### ENTRIES SUPPLIED
------------

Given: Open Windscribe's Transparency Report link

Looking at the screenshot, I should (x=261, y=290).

------------

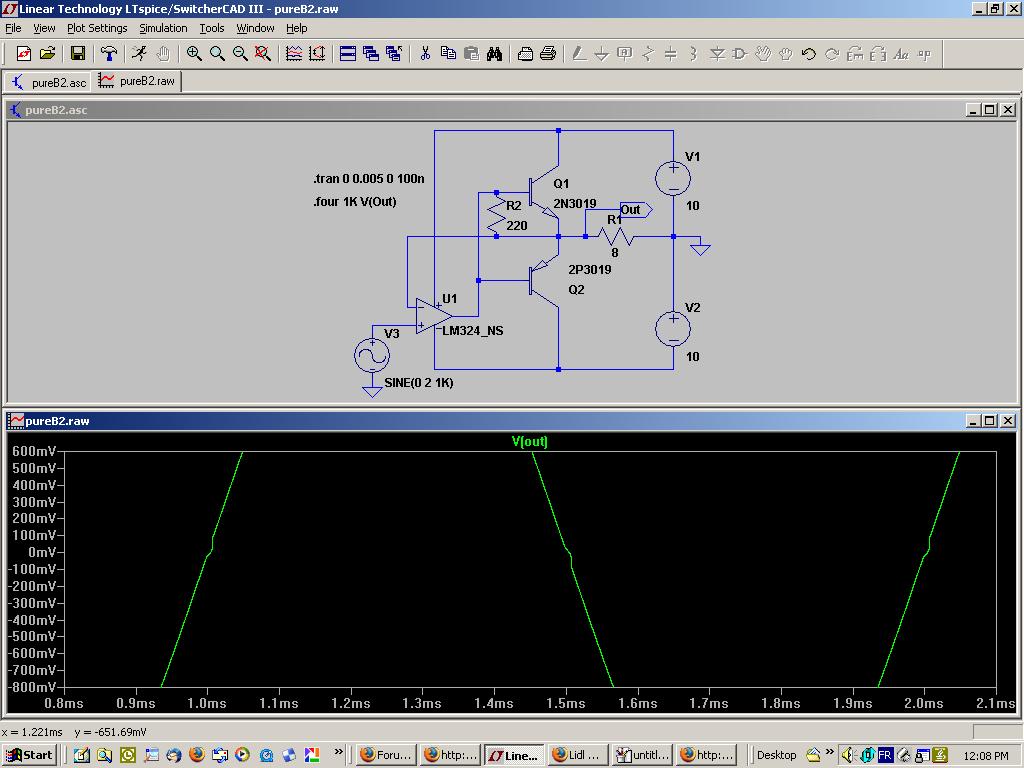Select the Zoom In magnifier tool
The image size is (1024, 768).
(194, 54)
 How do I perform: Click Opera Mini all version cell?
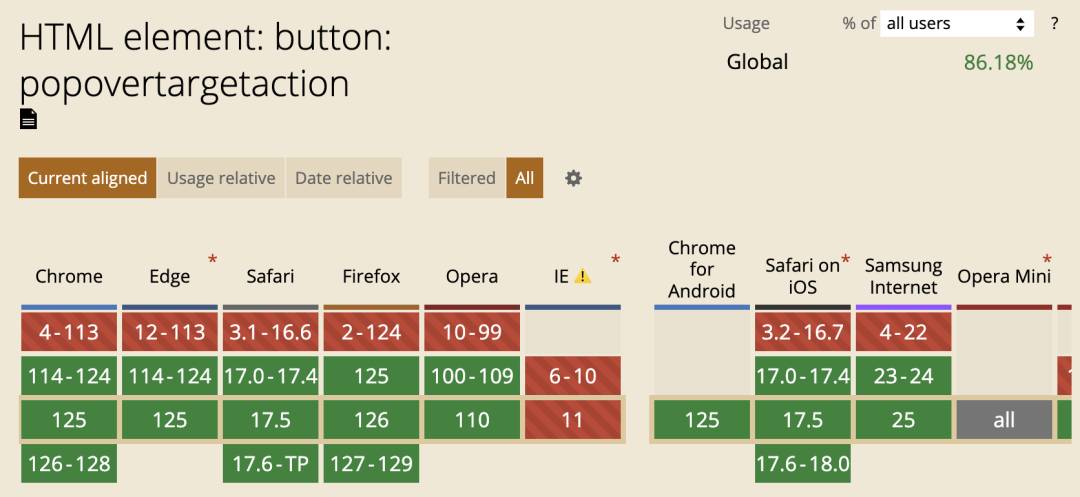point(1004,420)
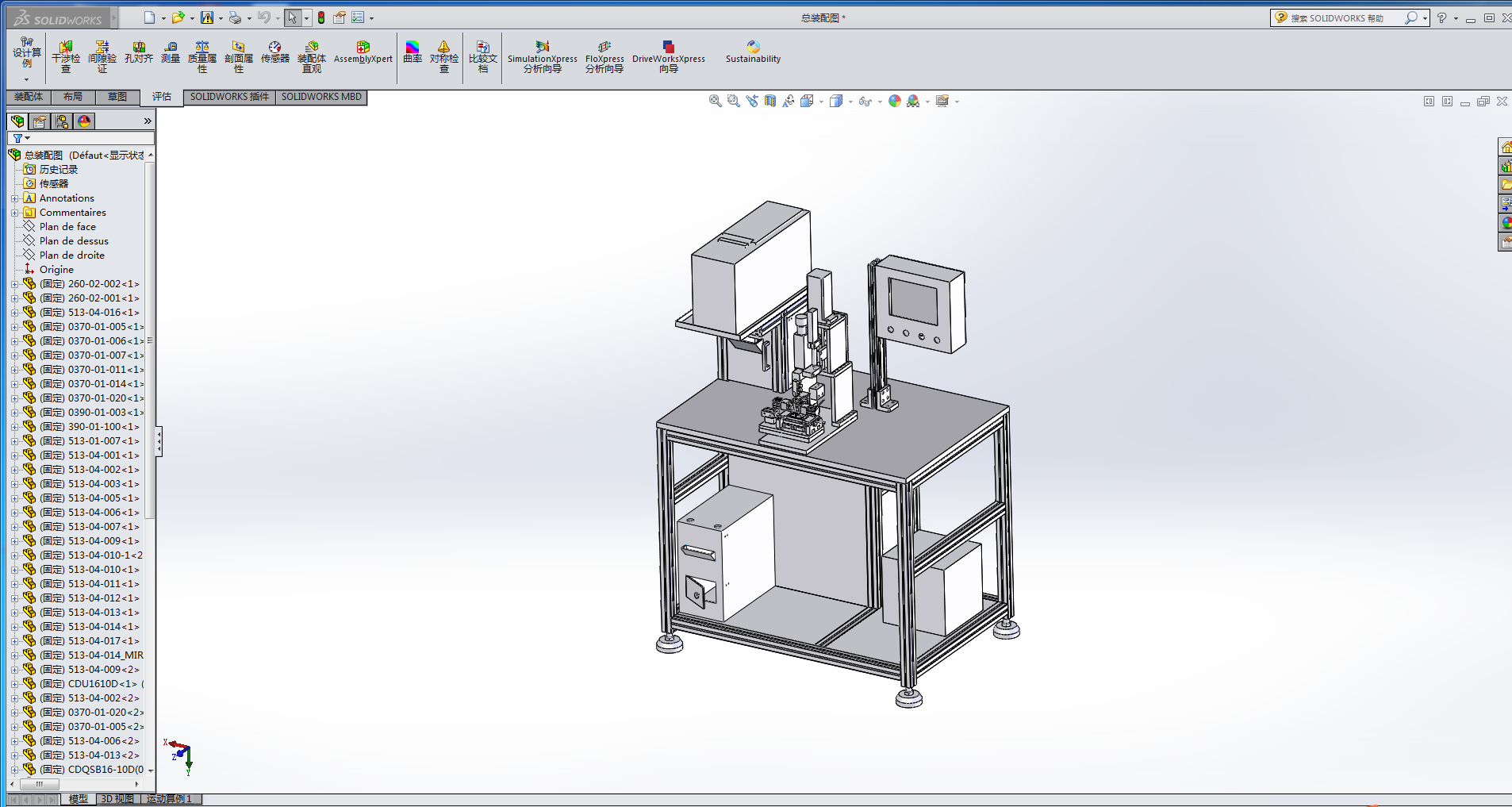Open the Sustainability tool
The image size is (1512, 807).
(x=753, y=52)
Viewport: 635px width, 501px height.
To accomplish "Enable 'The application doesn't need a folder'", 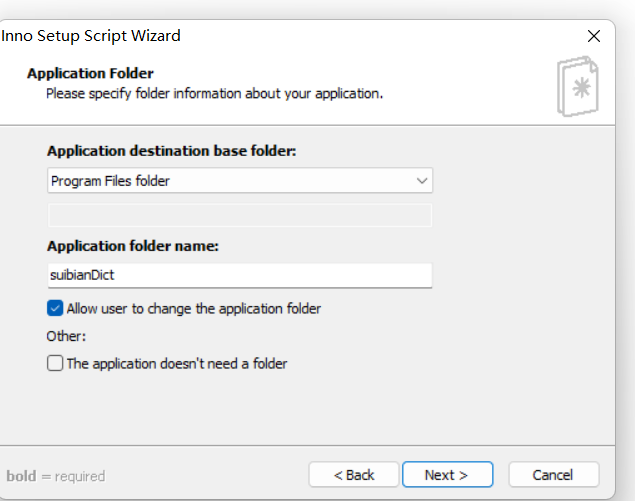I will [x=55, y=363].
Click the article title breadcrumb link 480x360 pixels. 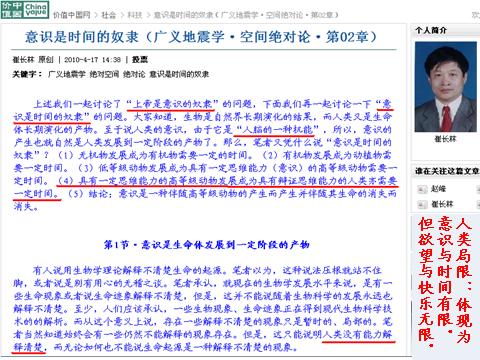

------------

### WORK REQUEST
Everything above from the line that has "How do I perform: Click" down to the line that has "Viewport: 635px width, 501px height." should be output exactly, with both of those lines included. Leave the pictures behind.

### RESULT OF THIS TASK
 How do I perform: Click Opera Mini all version cell?
point(1004,420)
Open the Sustainability tool
The image size is (1512, 807).
(x=753, y=52)
Viewport: 635px width, 501px height.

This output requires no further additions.